Infectious Diseases Case of the Month #9

An 88 y.o. white male was admitted to the hospital in August 2006 with recurrent fevers and rigors.

A resident of Virginia the patient was visiting relatives in Michigan when he abruptly became ill while attending a baseball game. Within a short time of his admission to the hospital he was found to be bacteremic with multiple cultures positive for Methicillin Resistant Staphylococcus aureus.

Previously, beginning in the spring of 2006, he had had a series of poorly explained bacteremic illnesses. These included Klebsiella bacteremia in March 2006, coincident Klebsiella and group A streptococcal bacteremias in May 2006, and coincident MRSA and Klebsiella bacteremias in June 2006. Workup including trans-esophageal echocardiography, WBC scan, and abdominal and pelvic CT scans did not reveal an origin of his problem. Each time the patient was treated with courses of prolonged appropriate antibiotic therapy and appeared to improve.

The patient's past medical history was notable for coronary artery disease, peripheral vascular disease, and anemia that had previously required blood transfusion. In Aug 2000 he had undergone an Ancure aortic endograft repair of an infrarenal abdominal aortic aneurysm. Subsequent enlargement of the aneurysm was determined to be due to a Type 1 endoleak and necessitated open repair of the endograft in March 2002. He underwent colonoscopic polypectomy in the fall of 2005.

On examination the patient did not have focal localizing signs or symptoms. A systolic ejection murmur was noted. Initial laboratory data included WBC 21.4 (H) and Hgb 9.9 (L). LFT's and pancreatic enzymes were normal. An abdominal CT scan showed a 3.7 x 2.5 cm cystic mass in the head of the pancreas that may have been chronic. An additional image from that CT Scan is pictured at upper left. A trans-esophageal echocardiogram did not suggest the presence of valvular vegetations, and a labeled WBC scan was again negative (as it had been in Virginia).

The patient's bacteremia persisted for four days despite therapy with Vancomycin. He began to feel better only to suffer a relapse a week after admission at which time he was then found to be bacteremic with Klebsiella oxytoca.

Because the origin of the patient's bacteremias remained uncertain, a PET scan was performed. PET Scan images are pictured at lower left.

       
What is the most likely source of this man's recurrent bacteremias? Click here for the answer.
   
     
Diagnosis: Aortic Endograft Infection
   

This patient had an infected aortic endograft with erosion into adjacent bowel. 18F-FDG PET scanning aided in the diagnosis.

Trans-femoral, percutaneous stent-grafting (endografting) has assumed an increasing role in repair of infarenal aortic aneurysms. Reported advantages include decreased peri-operative morbidity and mortality. Rates of infection of percutaneously placed aortic endografts are unknown.

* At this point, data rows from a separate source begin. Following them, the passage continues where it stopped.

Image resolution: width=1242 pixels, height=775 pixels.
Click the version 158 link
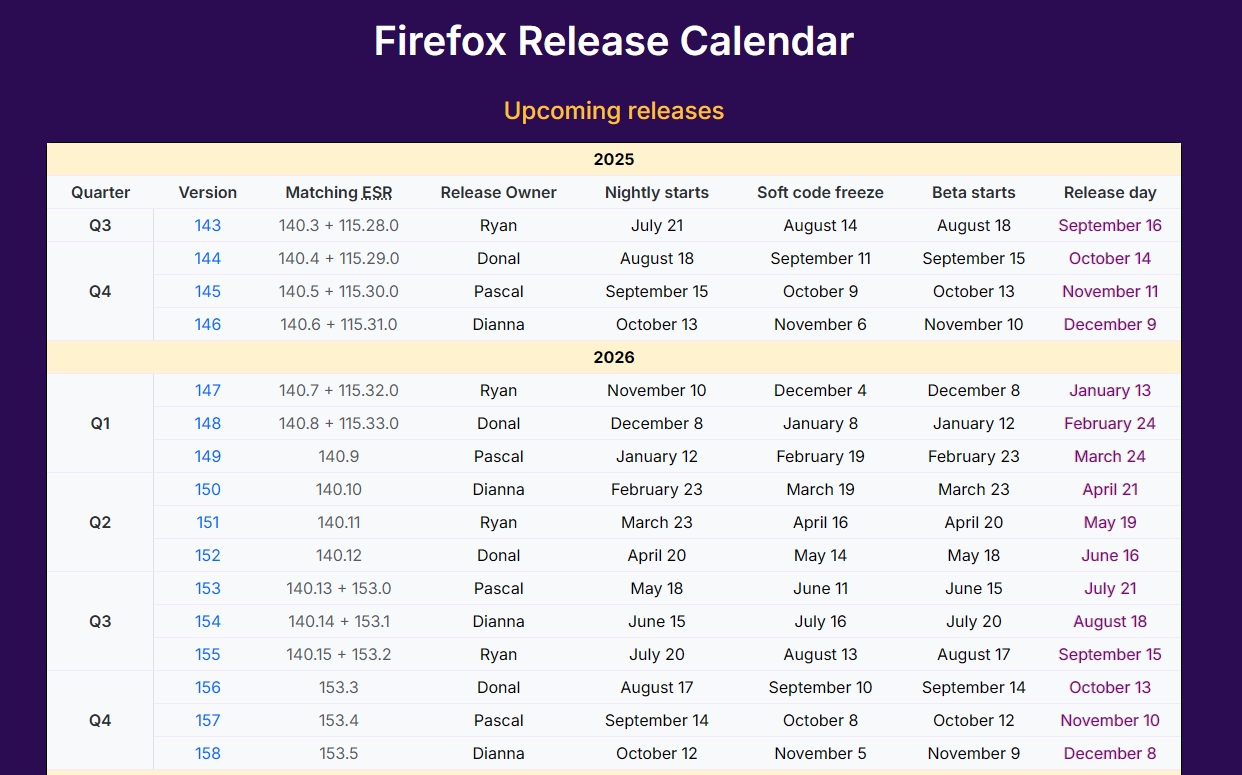tap(208, 753)
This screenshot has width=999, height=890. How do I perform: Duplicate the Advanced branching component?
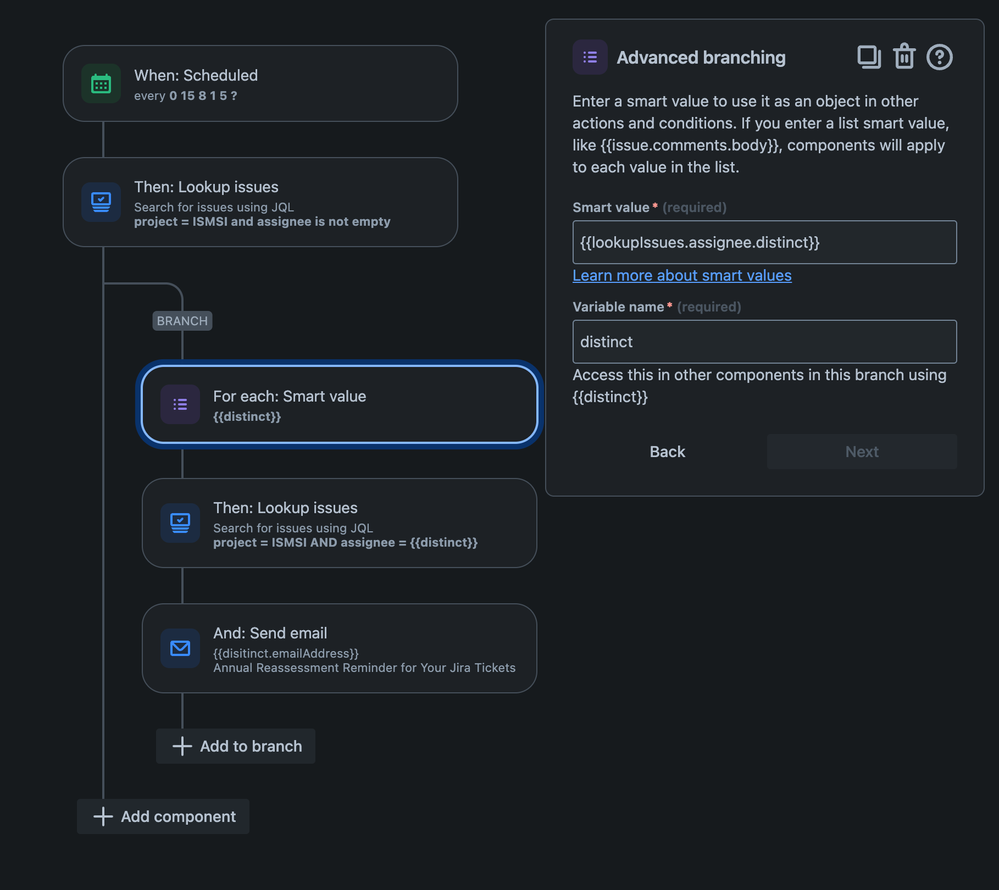coord(868,57)
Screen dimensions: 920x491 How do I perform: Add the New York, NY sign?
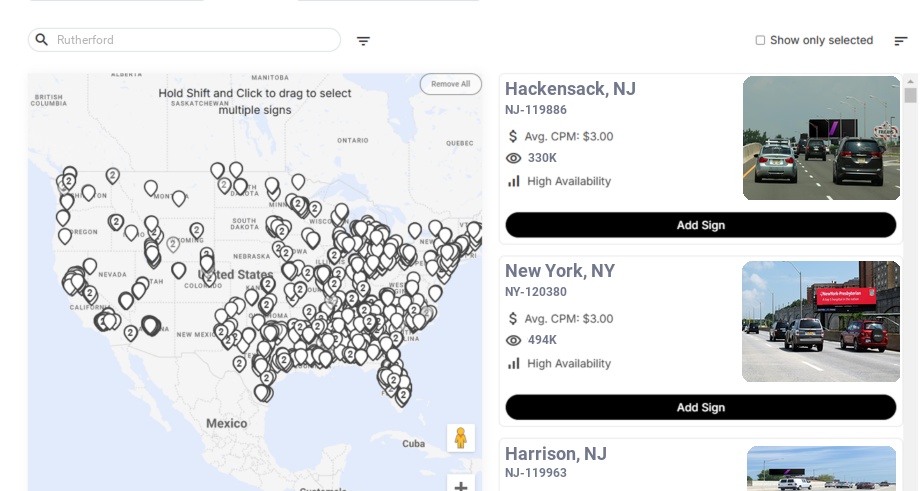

Diagnosis of vascular graft infections (including those of endoprostheses/endografts) can be quite difficult. Typically this is attempted with imaging studies including CT scans and labeled WBC scans. Clues to the presence of infection can include peri-graft fluid and the accumulation of labeled WBC's in the vicinity of the graft.

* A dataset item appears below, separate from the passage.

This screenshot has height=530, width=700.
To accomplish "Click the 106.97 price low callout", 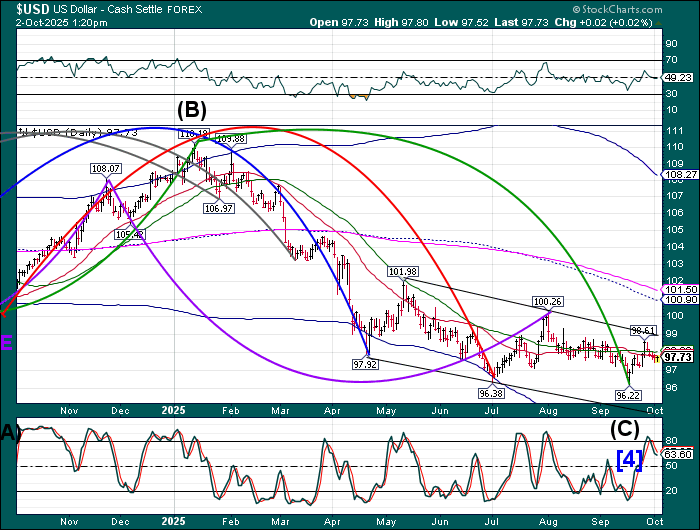I will click(218, 209).
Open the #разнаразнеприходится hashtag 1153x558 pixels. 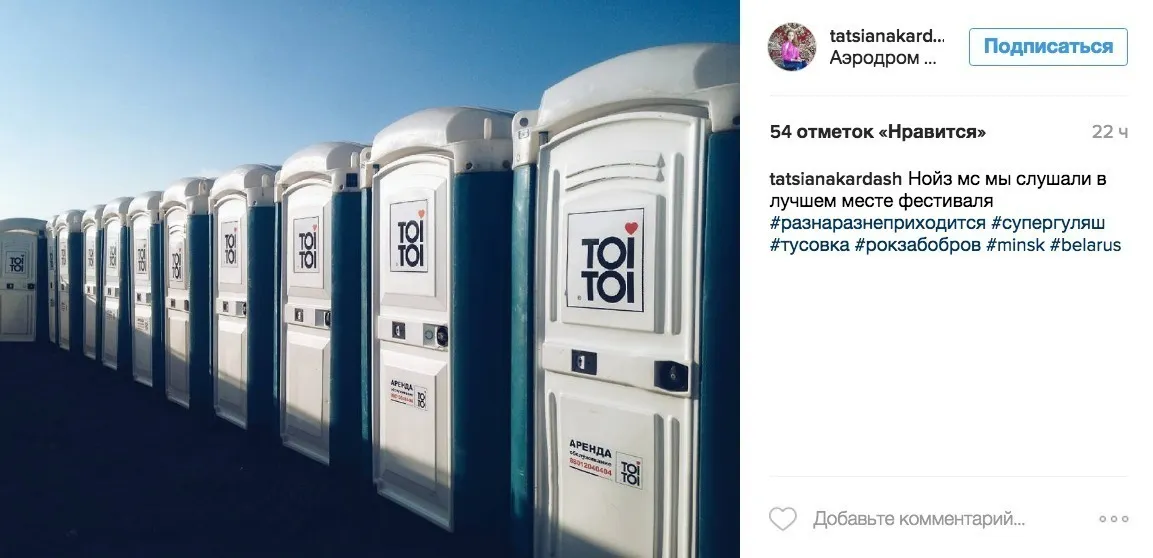[877, 223]
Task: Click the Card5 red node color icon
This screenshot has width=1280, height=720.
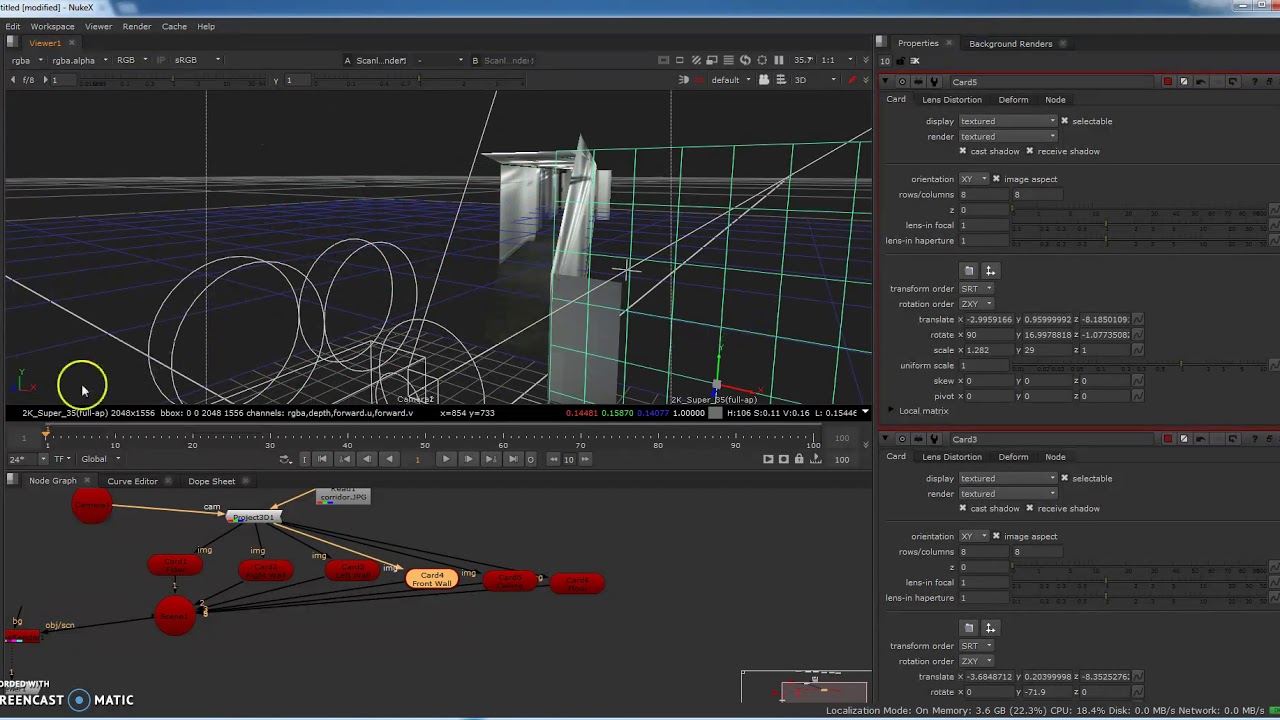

In the case described endograft infection was suspected. The presence of a small gas bubble adjacent the endograft seen on CT scan (see image at upper left) and the recurrent nature of the bacteremias was suggestive of endovascular infection. The varied nature of the microbiology was peculiar and did raise some concern for a communication with the gi tract.

Definitive surgical treatment of an infected aortic endograft is complex and is associated with substantial morbidity and mortality. Therefore it was desired to have the most definitive diagnosis possible in this case. PET scanning was employed for this purpose and showed local abnormal tracer accumulation in the vicinity of the endograft (see image at lower left) suggesting this was the likely infectious source.

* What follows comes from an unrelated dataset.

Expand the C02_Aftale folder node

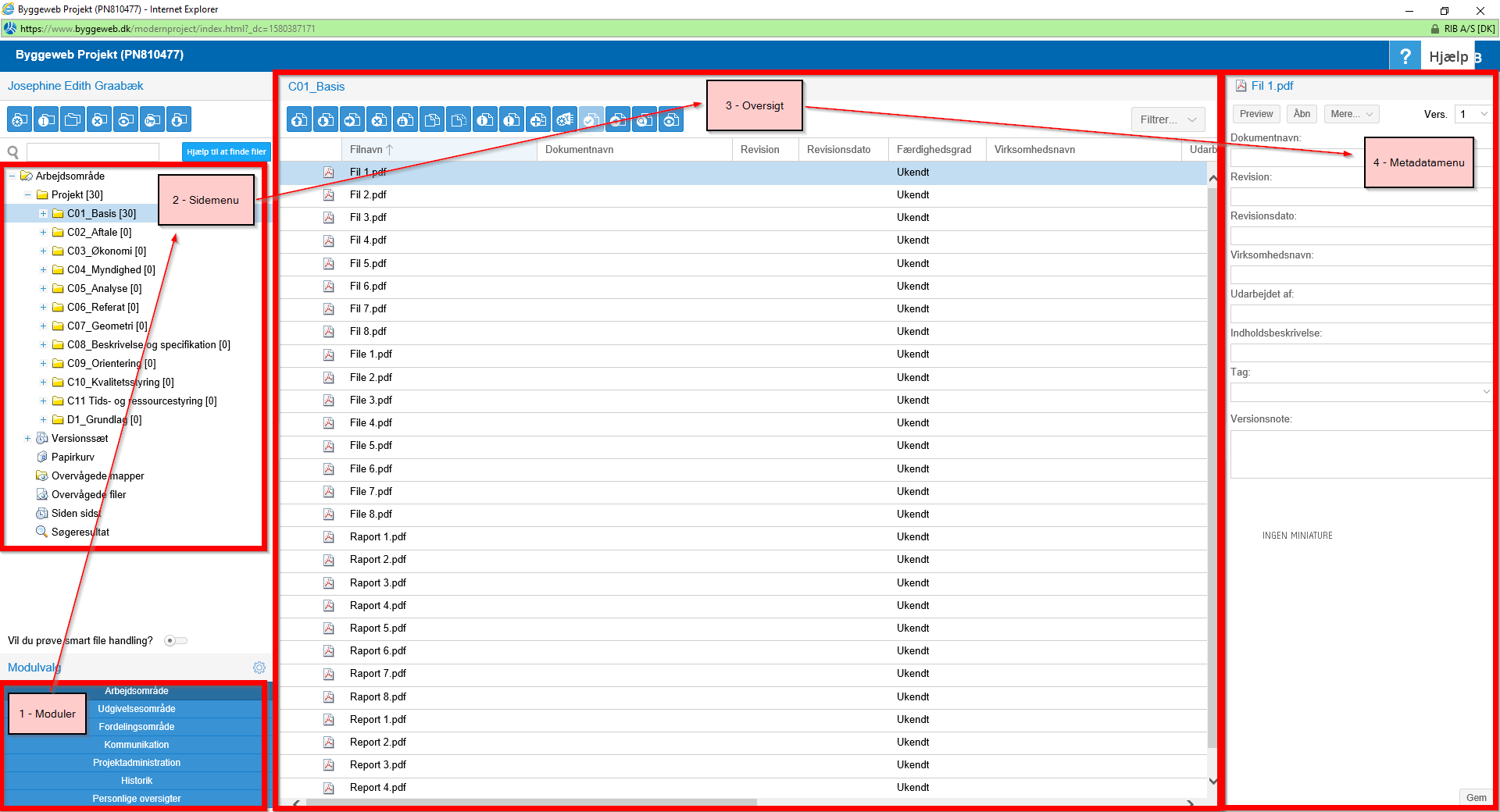(43, 233)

Fluorodeoxyglucose (FDG) Positron Emission Tomography (PET) radionuclide imaging is indicated in the evaluation of a number of malignancies. It has potential applications in the diagnosis of infectious diseases as well, but this use is not yet generally reimbursed by government and commercial payors. Labeled FDG is taken up by metabolically active cells including inflammatory cells and thus providing the basis for its potential utility in diagnosis of infectious diseases. Compared to other nuclear medicine modalities useful in the diagnosis of infectious diseases PET scanning is said to have advantages of speed, spatial resolution, and higher quality images. Its potential drawback is in specificity which can be partially compensated for by "fusion" technology of FDG-PET and CT.

At the request of family this patient was transferred to a tertiary facility. There he underwent graft resection and extra-anatomic bypass. He was indeed found to have infection adjacent the endograft and with communication to adjacent bowel. Unfortunately, he died of a cardiac event sometime after surgery.


Ref: Fukuchi, K. et al, Detection of aortic graft infection by fluorodeoxyglucose positron emission tomography: Comparison with computed tomographic findings, Jr of Vasc Surg, 42:5, 919-925, 2005.